Unfamiliar songs, quieter hearts: What a new study suggests about preschoolers’ physiological responses in music sessions
A preliminary study tracking preschoolers’ heart rate during weekly music classes has found a curious pattern: heart rates tended to be lower when the music was unfamiliar than during familiar songs or transition moments. The work is small and not yet in final published form, but it raises practical questions for early childhood programs about novelty, predictability and group regulation during musical experiences.
The provisionally accepted Frontiers in Psychology article, The effect of music familiarity on preschoolers’ heart rate during musical engagement: Preliminary report, explored whether music familiarity is linked to changes in children’s heart rate (HR) and heart rate variability (HRV) in real-world early childhood music classes.
The study followed seven children aged 3–5 across 30 minute classes held once per week for 8 consecutive weeks. Children wore heart rate monitors while participating in the sessions.
The authors positioned the work in existing evidence showing that young children’s heart rate can decrease and HRV can become suppressed in response to new stimuli, including unfamiliar sounds.
What the study found
Two findings stand out:
- Heart rates appeared to synchronise across the group. The study reported a “notable synchronisation” of heart rate across children and in response to musical content, suggesting shared physiological shifts during collective musical engagement.

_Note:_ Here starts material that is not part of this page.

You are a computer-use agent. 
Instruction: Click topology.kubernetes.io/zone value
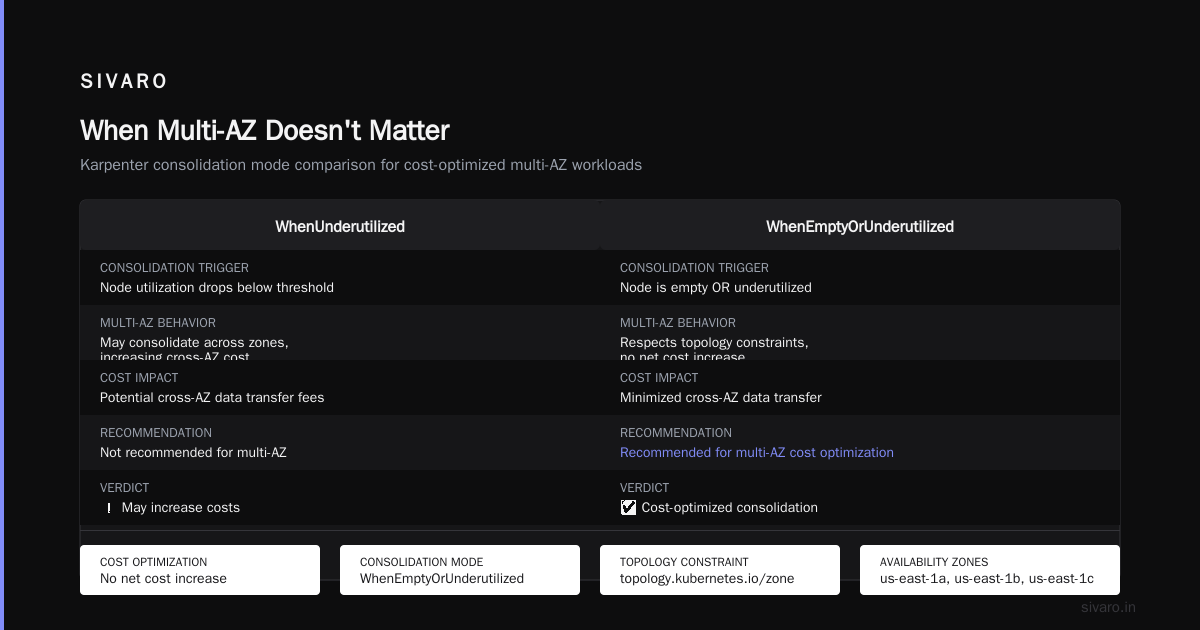707,578
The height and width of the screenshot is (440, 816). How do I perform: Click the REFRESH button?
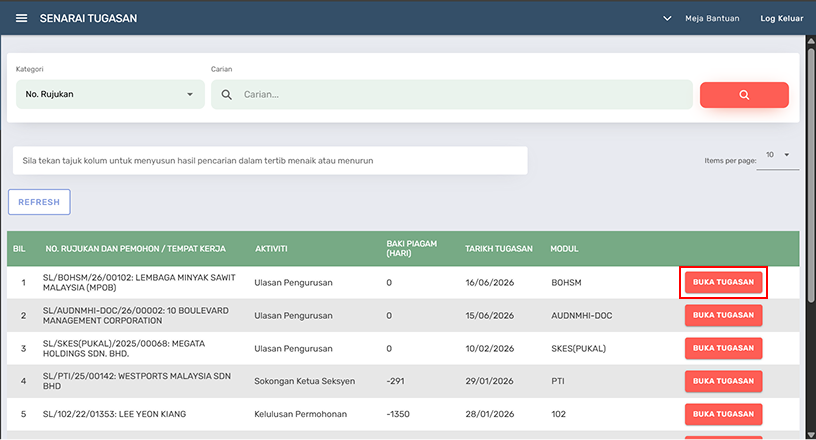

- Unfamiliar music was linked with lower heart rates in one analysis, but not in another. An analysis of variance indicated that heart rates during unfamiliar music were significantly lower than during transitions or familiar music. However, a random effects linear panel model did not identify a statistically significant difference between mean heart rates across familiarity and transition conditions.
That mixed statistical picture matters. It suggests the signal may be real but hard to capture with a small sample and relatively complex, time-linked data.
Heart rate is often used as one window into physiological arousal and attention. In some contexts, a lower heart rate can align with an “orienting” response, the body becoming quiet and attentive when something new happens. In other contexts, heart rate changes can reflect effort, excitement, movement, or stress.
HRV is commonly discussed as an indicator linked to regulation capacity, but it is sensitive to many influences, including breathing patterns, movement, and measurement quality in naturalistic settings.
For early childhood education and care (ECEC) services, the value is not in turning sessions into biometric monitoring, but in using research like this to sharpen observation and intentional planning around group experiences.
Music experiences sit naturally within Quality Area 1 of the National Quality Standard, which focuses on engaging, stimulating programs that enhance children’s learning and development. The Early Years Learning Framework also supports intentional teaching, responsiveness, and attention to children’s wellbeing in day-to-day curriculum decisions.
If unfamiliar music truly lowers heart rate in some conditions, it may indicate focused attention rather than disengagement. That has practical implications for how novelty is introduced and how transitions are structured within sessions.
Services may consider the following curriculum and environment levers:
- Use familiar songs strategically for predictability. Familiar music can anchor routines and provide emotional safety, particularly at arrival, pack-up, or group gathering points.
- Introduce unfamiliar music with strong scaffolds. Predictable structures (repeated refrains, call-and-response, visual cues, or movement patterns) can help children engage with novelty without becoming dysregulated.
- Treat transitions as high-load moments. The study’s higher heart rates during transition periods aligns with many educators’ observations that switching activities can increase arousal and reduce group cohesion. Planning smoother transitions (clear cues, consistent sequencing, fewer “dead spaces”) may reduce stress for children and educators alike.
- Lean into co-regulation and group synchrony. The reported heart rate synchronisation invites reflection on how shared musical experiences can support belonging and collective regulation, especially when the adult’s pacing, tone, and presence remain steady.
These considerations align with regulatory expectations around respectful, developmentally appropriate interactions. Regulation 155 of the Education and Care Services National Regulations sets requirements for how education and care is provided, including interactions that consider each child’s needs and context.
This is a preliminary report with a very small sample. It also takes place in one type of naturalistic music class setting, which may not reflect the diversity of ECEC programs, group sizes, staffing patterns, or children’s needs.
The paper itself flags methodological development needs, including more sophisticated modelling to account for serial correlation and “moving trends” in heart rate data, as well as improved technology for continuous tracking in natural settings and a larger sample.
Follow-up studies with larger cohorts and stronger analytic approaches could help clarify:
- whether unfamiliar music reliably triggers a lower heart rate “orienting” response in group music sessions
- whether that pattern differs for children with sensory sensitivities, anxiety, or neurodivergent profiles
- how educator-led transition strategies change physiological responses and behavioural indicators of engagement
- whether synchrony in heart rate maps onto observed social connection, participation, and sustained attention
For now, the most useful takeaway for ECEC leaders is not a prescriptive “familiar is better” rule, but a prompt to plan musical experiences with intentional pacing, predictable transitions, and thoughtful doses of novelty.